Stored items from a collection:
■ ■ ■ ■

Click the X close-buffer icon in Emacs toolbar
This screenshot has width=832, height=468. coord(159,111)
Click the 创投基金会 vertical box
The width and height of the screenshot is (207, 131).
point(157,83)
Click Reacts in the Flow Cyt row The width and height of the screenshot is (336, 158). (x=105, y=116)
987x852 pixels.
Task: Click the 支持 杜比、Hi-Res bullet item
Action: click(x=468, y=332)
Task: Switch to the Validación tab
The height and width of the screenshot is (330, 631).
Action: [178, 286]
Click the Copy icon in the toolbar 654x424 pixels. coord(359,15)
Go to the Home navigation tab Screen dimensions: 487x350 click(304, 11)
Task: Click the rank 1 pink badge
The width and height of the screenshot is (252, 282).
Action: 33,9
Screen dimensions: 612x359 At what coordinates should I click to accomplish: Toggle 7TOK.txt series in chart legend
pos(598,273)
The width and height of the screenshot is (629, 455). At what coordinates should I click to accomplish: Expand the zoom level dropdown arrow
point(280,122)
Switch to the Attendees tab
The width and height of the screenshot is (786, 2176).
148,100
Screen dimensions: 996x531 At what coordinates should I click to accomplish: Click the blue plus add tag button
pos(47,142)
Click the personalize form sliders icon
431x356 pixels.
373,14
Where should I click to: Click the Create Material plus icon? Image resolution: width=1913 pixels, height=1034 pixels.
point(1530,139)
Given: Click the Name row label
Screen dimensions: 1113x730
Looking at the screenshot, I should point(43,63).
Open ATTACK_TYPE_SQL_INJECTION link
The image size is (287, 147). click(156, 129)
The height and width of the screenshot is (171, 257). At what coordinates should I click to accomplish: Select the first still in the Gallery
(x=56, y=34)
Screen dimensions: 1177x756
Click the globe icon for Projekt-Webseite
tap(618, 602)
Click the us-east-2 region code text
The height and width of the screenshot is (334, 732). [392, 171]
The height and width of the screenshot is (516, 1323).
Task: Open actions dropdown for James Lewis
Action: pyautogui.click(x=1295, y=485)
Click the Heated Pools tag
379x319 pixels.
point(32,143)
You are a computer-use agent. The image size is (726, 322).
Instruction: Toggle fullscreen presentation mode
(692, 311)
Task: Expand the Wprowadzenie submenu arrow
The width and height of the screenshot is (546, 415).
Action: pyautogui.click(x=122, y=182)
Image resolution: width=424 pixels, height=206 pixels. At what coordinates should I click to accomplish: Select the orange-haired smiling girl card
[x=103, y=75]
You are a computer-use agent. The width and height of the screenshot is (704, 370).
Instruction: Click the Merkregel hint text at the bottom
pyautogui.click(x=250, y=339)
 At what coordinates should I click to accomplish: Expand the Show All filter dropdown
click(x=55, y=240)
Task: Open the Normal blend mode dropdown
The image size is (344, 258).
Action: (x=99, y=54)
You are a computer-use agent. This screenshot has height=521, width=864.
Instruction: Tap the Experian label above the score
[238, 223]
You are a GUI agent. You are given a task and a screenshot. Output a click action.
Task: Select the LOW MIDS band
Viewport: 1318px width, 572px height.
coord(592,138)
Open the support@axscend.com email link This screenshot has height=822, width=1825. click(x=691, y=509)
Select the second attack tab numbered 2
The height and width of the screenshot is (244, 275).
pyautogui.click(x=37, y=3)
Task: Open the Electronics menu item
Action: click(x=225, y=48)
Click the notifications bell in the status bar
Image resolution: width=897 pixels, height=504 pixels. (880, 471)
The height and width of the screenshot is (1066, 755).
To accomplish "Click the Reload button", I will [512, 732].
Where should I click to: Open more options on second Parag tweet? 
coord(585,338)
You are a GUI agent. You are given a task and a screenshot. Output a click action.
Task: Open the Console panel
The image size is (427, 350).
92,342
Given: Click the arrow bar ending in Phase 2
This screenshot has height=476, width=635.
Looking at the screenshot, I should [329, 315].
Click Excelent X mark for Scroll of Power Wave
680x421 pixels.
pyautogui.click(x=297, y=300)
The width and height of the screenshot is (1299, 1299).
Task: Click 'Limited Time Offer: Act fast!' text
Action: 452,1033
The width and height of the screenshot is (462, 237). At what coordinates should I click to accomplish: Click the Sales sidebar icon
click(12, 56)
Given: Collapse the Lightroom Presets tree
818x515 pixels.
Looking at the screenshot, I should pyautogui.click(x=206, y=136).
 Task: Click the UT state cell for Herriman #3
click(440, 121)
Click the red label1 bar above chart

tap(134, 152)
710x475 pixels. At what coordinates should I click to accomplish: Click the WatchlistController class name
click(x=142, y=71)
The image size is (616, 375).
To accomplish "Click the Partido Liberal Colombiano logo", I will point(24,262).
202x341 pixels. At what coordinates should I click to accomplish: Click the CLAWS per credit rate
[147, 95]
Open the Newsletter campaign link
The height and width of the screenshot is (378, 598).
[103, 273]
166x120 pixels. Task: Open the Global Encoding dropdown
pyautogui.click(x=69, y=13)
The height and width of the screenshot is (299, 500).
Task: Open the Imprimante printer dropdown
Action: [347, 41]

■ ■ ■ ■

Task prompt: The exact wording of every entry above should be written out again.

Solution:
Click the X close-buffer icon in Emacs toolbar
This screenshot has width=832, height=468. coord(159,111)
Click the 创投基金会 vertical box
The width and height of the screenshot is (207, 131).
point(157,83)
Click Reacts in the Flow Cyt row The width and height of the screenshot is (336, 158). (x=105, y=116)
987x852 pixels.
Task: Click the 支持 杜比、Hi-Res bullet item
Action: click(x=468, y=332)
Task: Switch to the Validación tab
The height and width of the screenshot is (330, 631).
Action: [178, 286]
Click the Copy icon in the toolbar 654x424 pixels. coord(359,15)
Go to the Home navigation tab Screen dimensions: 487x350 click(304, 11)
Task: Click the rank 1 pink badge
The width and height of the screenshot is (252, 282).
Action: 33,9
Screen dimensions: 612x359 At what coordinates should I click to accomplish: Toggle 7TOK.txt series in chart legend
pos(598,273)
The width and height of the screenshot is (629, 455). At what coordinates should I click to accomplish: Expand the zoom level dropdown arrow
point(280,122)
Switch to the Attendees tab
The width and height of the screenshot is (786, 2176).
148,100
Screen dimensions: 996x531 At what coordinates should I click to accomplish: Click the blue plus add tag button
pos(47,142)
Click the personalize form sliders icon
431x356 pixels.
373,14
Where should I click to: Click the Create Material plus icon? Image resolution: width=1913 pixels, height=1034 pixels.
point(1530,139)
Given: Click the Name row label
Screen dimensions: 1113x730
Looking at the screenshot, I should point(43,63).
Open ATTACK_TYPE_SQL_INJECTION link
The image size is (287, 147). click(156, 129)
The height and width of the screenshot is (171, 257). At what coordinates should I click to accomplish: Select the first still in the Gallery
(x=56, y=34)
Screen dimensions: 1177x756
Click the globe icon for Projekt-Webseite
tap(618, 602)
Click the us-east-2 region code text
The height and width of the screenshot is (334, 732). [392, 171]
The height and width of the screenshot is (516, 1323).
Task: Open actions dropdown for James Lewis
Action: pyautogui.click(x=1295, y=485)
Click the Heated Pools tag
379x319 pixels.
point(32,143)
You are a computer-use agent. The image size is (726, 322).
Instruction: Toggle fullscreen presentation mode
(692, 311)
Task: Expand the Wprowadzenie submenu arrow
The width and height of the screenshot is (546, 415).
Action: pyautogui.click(x=122, y=182)
Image resolution: width=424 pixels, height=206 pixels. At what coordinates should I click to accomplish: Select the orange-haired smiling girl card
[x=103, y=75]
You are a computer-use agent. The width and height of the screenshot is (704, 370).
Instruction: Click the Merkregel hint text at the bottom
pyautogui.click(x=250, y=339)
 At what coordinates should I click to accomplish: Expand the Show All filter dropdown
click(x=55, y=240)
Task: Open the Normal blend mode dropdown
The image size is (344, 258).
Action: (x=99, y=54)
You are a computer-use agent. This screenshot has height=521, width=864.
Instruction: Tap the Experian label above the score
[238, 223]
You are a GUI agent. You are given a task and a screenshot. Output a click action.
Task: Select the LOW MIDS band
Viewport: 1318px width, 572px height.
coord(592,138)
Open the support@axscend.com email link This screenshot has height=822, width=1825. click(x=691, y=509)
Select the second attack tab numbered 2
The height and width of the screenshot is (244, 275).
pyautogui.click(x=37, y=3)
Task: Open the Electronics menu item
Action: click(x=225, y=48)
Click the notifications bell in the status bar
Image resolution: width=897 pixels, height=504 pixels. (880, 471)
The height and width of the screenshot is (1066, 755).
To accomplish "Click the Reload button", I will [512, 732].
Where should I click to: Open more options on second Parag tweet? 
coord(585,338)
You are a GUI agent. You are given a task and a screenshot. Output a click action.
Task: Open the Console panel
The image size is (427, 350).
92,342
Given: Click the arrow bar ending in Phase 2
This screenshot has height=476, width=635.
Looking at the screenshot, I should [329, 315].
Click Excelent X mark for Scroll of Power Wave
680x421 pixels.
pyautogui.click(x=297, y=300)
The width and height of the screenshot is (1299, 1299).
Task: Click 'Limited Time Offer: Act fast!' text
Action: 452,1033
The width and height of the screenshot is (462, 237). At what coordinates should I click to accomplish: Click the Sales sidebar icon
click(12, 56)
Given: Collapse the Lightroom Presets tree
818x515 pixels.
Looking at the screenshot, I should pyautogui.click(x=206, y=136).
 Task: Click the UT state cell for Herriman #3
click(440, 121)
Click the red label1 bar above chart

tap(134, 152)
710x475 pixels. At what coordinates should I click to accomplish: Click the WatchlistController class name
click(x=142, y=71)
The image size is (616, 375).
To accomplish "Click the Partido Liberal Colombiano logo", I will point(24,262).
202x341 pixels. At what coordinates should I click to accomplish: Click the CLAWS per credit rate
[147, 95]
Open the Newsletter campaign link
The height and width of the screenshot is (378, 598).
[103, 273]
166x120 pixels. Task: Open the Global Encoding dropdown
pyautogui.click(x=69, y=13)
The height and width of the screenshot is (299, 500).
Task: Open the Imprimante printer dropdown
Action: [347, 41]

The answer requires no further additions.